La première chose à réaliser pour comprendre Les âmes mortes, c'est que le mot "âme" n'a ici rien à voir avec le sens à connotation religieuse qui nous vient tout d'abord à l'esprit. Dans la Russie du dix-neuvième siècle, les âmes sont les paysans ou artisans de sexe masculin qui ne jouissent pas de la liberté et appartiennent à un maitre. Le personnage dont on suivra les aventures dans le roman, Tchitchikov, est un ex-fonctionnaire reconverti en escroc. Son objectif est de racheter aux propriétaires pour un prix très modique les âmes mortes récemment qui, selon les recensement officiels, sont encore vivantes. On imagine facilement les combines qui deviennent ensuite possibles. Tchitchikov, personnage qui n'a rien d'un héros classique, arrive donc dans une petite ville de province, et essaie de rouler et manipuler tout le monde. Il y arrive plutôt bien.
Les âmes mortes est un roman comique, une satire sociale, une peinture de la médiocrité humaine. Chaque rencontre est l'occasion de dresser un portrait exagéré d'une personnalité type, des portraits aux traits certes grossis mais qui sonnent pourtant terriblement authentiques. C'est l'impression que donne le roman : rien n'est sérieux, tout est exagéré, mais le tableau final n'en est que plus réaliste et percutant. Comme on en a l'habitude dans la littérature Russe, le principal sujet des critiques de l'auteur est l'administration, et la façon dont les personnages se complaisent dans leur médiocrité et leur ignorance, sans jamais voir plus loin que le bout de leur nez. L'écriture de Gogol est toujours aussi superbe, très riche et souvent pleine d'envolées lyriques, mais rien n'est sérieux, chaque phrase et chaque mot sont chargés d'un sous entendu comique. Et cela fonctionne, Les âmes mortes est un roman extrêmement drôle. On rit souvent et l'on sourit toujours, et cela malgré la tristesse de ce que dénonce Gogol. Faire passer un message puissant sur un sujet négatif à travers le rire, c'est brillant.

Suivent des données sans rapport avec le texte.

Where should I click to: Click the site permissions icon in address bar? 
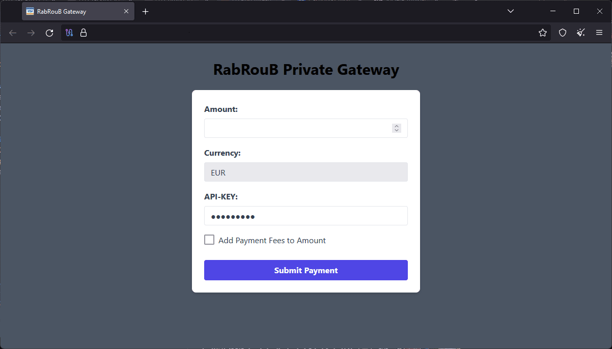70,33
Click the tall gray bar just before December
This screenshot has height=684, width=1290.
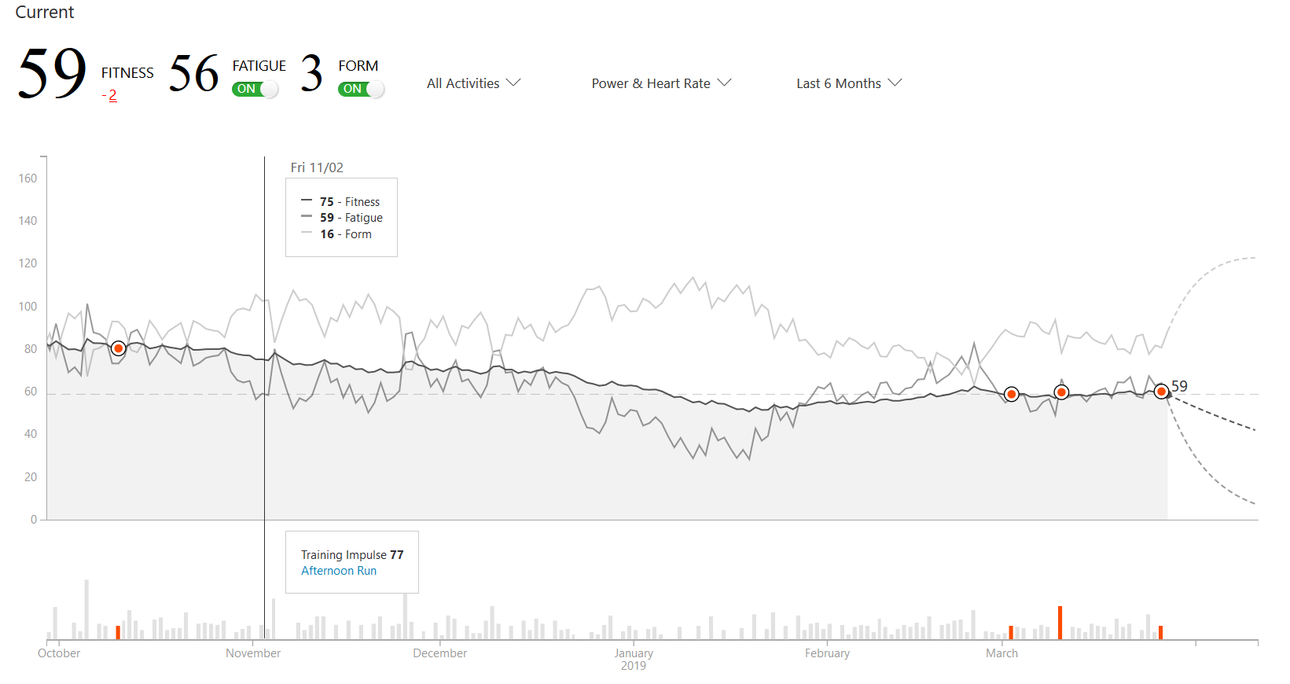coord(406,616)
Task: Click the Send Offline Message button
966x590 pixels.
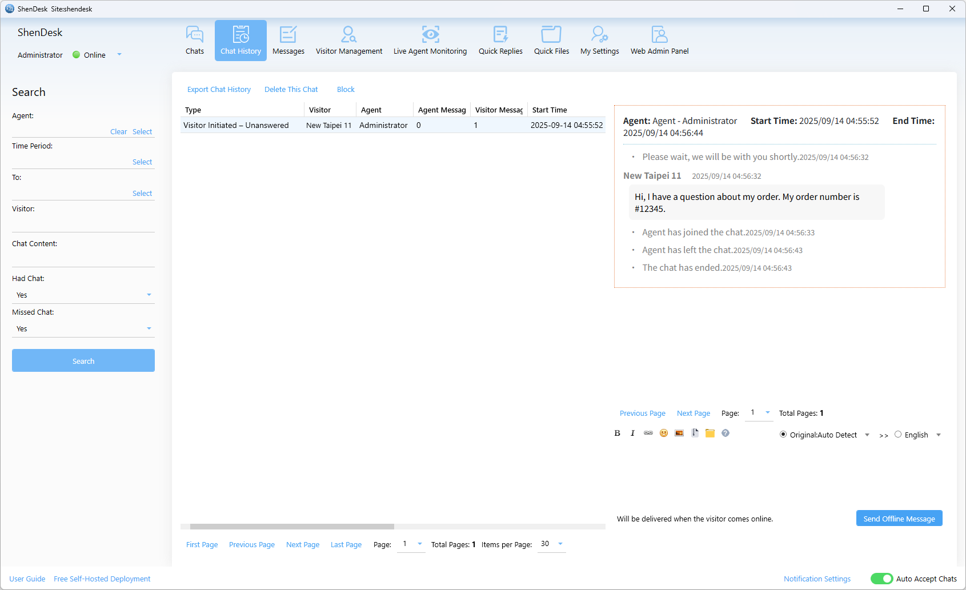Action: pyautogui.click(x=899, y=519)
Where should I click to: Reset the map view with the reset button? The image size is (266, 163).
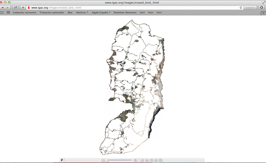(161, 160)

La première partie du roman dure 300 pages et est suivie par quelques documents et par des fragments de la seconde partie. J'ai décidé de ne pas lire cette seconde partie, parce que ce serait un peu comme fouiller dans les brouillons d'une œuvre non terminée, et aussi parce que juste avant ces fragments, il y a une lettre dans laquelle Gogol explique pourquoi il a fait disparaitre dans les flammes cette seconde partie. Et surtout, la première partie des Âmes mortes est un chef-d’œuvre qui se suffit à lui même.